**Exercise directions:**
Every line between the top of the data below and the line with "Click Debbie Hirst's video tile", both ends included, must be retyped exactly.

**Data provided:**
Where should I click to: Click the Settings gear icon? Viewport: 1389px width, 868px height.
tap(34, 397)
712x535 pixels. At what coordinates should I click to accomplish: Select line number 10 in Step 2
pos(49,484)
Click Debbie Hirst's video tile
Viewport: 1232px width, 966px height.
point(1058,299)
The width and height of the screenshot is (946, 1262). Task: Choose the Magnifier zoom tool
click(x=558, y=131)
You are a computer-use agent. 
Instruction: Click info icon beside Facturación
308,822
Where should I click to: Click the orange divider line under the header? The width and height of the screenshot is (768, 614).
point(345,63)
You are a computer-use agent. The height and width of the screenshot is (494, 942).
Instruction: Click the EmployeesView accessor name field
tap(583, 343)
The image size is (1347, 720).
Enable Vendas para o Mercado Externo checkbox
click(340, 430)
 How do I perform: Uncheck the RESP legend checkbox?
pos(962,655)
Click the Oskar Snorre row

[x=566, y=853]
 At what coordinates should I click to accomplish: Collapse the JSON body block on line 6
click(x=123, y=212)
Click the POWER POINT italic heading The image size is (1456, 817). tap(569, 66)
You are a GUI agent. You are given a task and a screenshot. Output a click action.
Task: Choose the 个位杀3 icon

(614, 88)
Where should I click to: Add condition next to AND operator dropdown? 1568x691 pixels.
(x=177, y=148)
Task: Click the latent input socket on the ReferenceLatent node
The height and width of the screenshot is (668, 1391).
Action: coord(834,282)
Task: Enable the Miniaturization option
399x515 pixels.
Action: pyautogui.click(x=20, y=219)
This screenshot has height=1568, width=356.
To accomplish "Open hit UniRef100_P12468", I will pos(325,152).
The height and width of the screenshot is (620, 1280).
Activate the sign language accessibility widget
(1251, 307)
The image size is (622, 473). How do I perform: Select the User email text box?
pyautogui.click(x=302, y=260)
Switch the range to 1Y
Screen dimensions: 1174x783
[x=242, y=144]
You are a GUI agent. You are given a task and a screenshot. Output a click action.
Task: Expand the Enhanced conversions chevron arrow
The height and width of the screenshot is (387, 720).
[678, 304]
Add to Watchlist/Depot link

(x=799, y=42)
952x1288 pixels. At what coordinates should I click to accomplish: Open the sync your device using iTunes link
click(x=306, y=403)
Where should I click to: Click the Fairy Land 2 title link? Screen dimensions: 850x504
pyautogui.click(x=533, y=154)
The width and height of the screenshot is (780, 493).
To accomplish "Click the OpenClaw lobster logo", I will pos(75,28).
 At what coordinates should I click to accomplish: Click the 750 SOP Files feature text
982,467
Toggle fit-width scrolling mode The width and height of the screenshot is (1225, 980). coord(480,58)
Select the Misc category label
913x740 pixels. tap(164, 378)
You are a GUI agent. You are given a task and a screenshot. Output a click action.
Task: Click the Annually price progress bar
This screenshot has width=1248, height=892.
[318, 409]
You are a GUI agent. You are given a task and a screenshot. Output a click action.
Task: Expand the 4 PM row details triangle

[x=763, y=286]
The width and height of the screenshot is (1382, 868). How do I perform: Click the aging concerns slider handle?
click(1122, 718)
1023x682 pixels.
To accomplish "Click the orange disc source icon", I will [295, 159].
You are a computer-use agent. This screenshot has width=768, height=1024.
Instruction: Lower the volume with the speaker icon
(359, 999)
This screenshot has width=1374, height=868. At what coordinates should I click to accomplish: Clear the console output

**Written reply:**
Where should I click to: Click the Settings gear icon? Viewport: 1389px width, 868px height.
tap(34, 397)
712x535 pixels. At what coordinates should I click to accomplish: Select line number 10 in Step 2
pos(49,484)
Click Debbie Hirst's video tile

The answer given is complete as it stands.